Barium titanate is synthesized under hydrothermal conditions by the reaction of a variety of titania precursors with aqueous solutions of Ba(OH)$\sb2$ at 80$\sp\circ$C. Particles processed at relatively low concentrations of Ba(OH)$\sb2$ are micro-sized and highly aggregated, but increasing concentrations cause the particle size to decrease, resulting in nanometer-sized and fairly monodispersed particles. The change in particle size and morphology at various Ba(OH)$\sb2$ concentrations is controlled by the dissolution of titania and precipitation of BaTiO$\sb3$. In order to explain the origin of "raspberry-like" BaTiO$\sb3$ particles and the generation of hierarchically ordered BaTiO$\sb3$ aggregate comprised of primary, crystalline particles, which exhibit an unusually high degree of crystallographic alignment, the role of colloidal stability and therefore controlled aggregation of precipitated primary particles is taken into account. Formation of SrTiO$\sb3$ on BaTiO$\sb3$ particles reveal that two different morphologies for the growing SrTiO$\sb3$ exists and that the form taken by SrTiO$\sb3$ depends on the degree of supersaturation.
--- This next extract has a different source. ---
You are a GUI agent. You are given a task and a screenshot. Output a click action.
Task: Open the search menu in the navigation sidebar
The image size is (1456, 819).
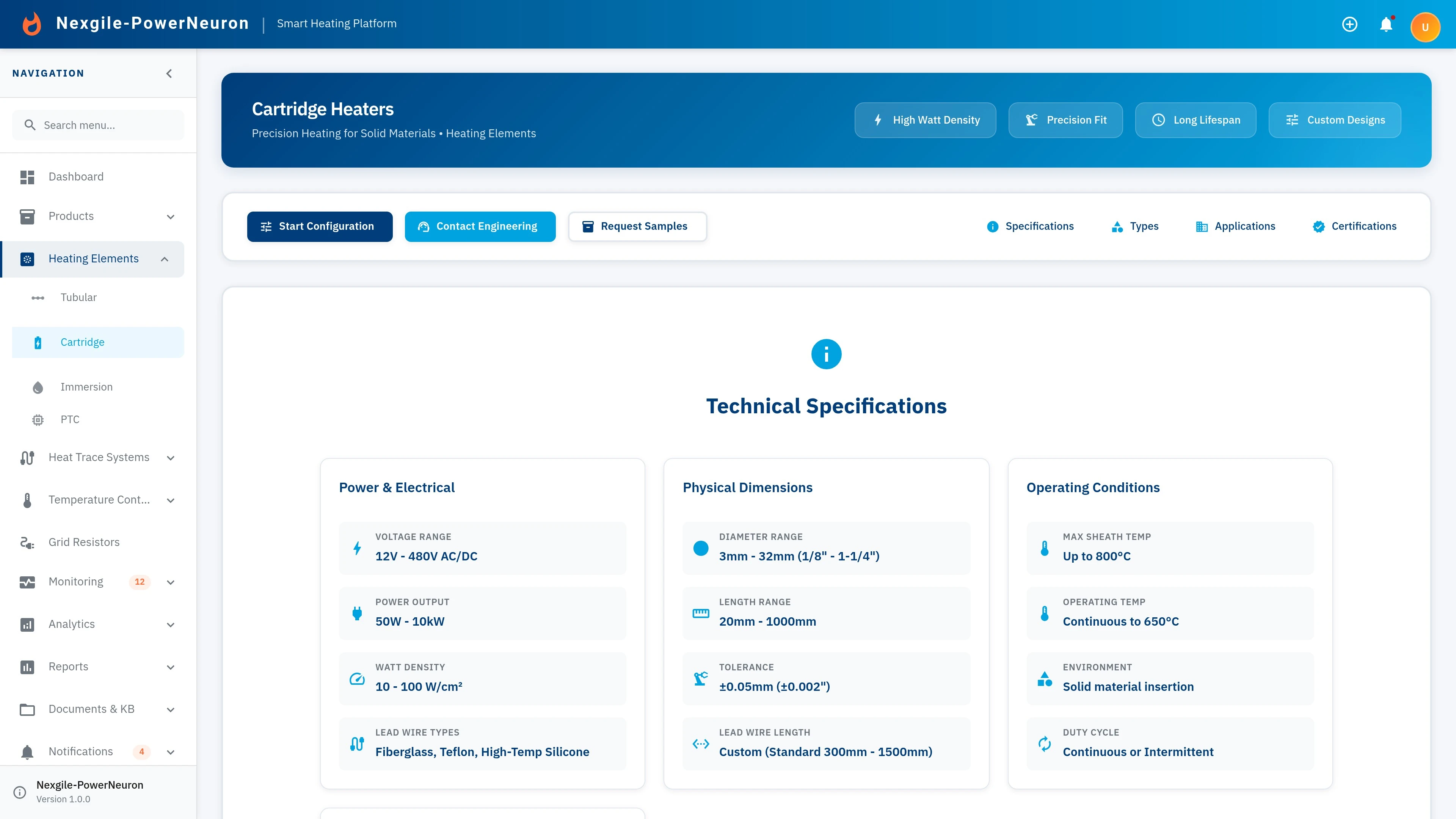pyautogui.click(x=98, y=125)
In concentrated solutions, homogeneous nucleation and aggregation growth occur. In dilute solutions, heterogeneous nucleation and continuous growth of SrTiO$\sb3$ promote epitaxial growth. BaTiO$\sb3$ particles prepared by the alkoxide (Ti(OC$\sb3$H$\sb7)\sb4$) -hydroxide (Ba(OH)$\sb2$) route under hydrothermal conditions show that secondary processed such as aggregation and recrystallization are important to control the particle size and morphology. Particle clustering, and rearrangement of nanometer-sized BaTiO$\sb3$ particles, and particulate uniformity can then be explained in terms of solution reactions and colloidal behavior.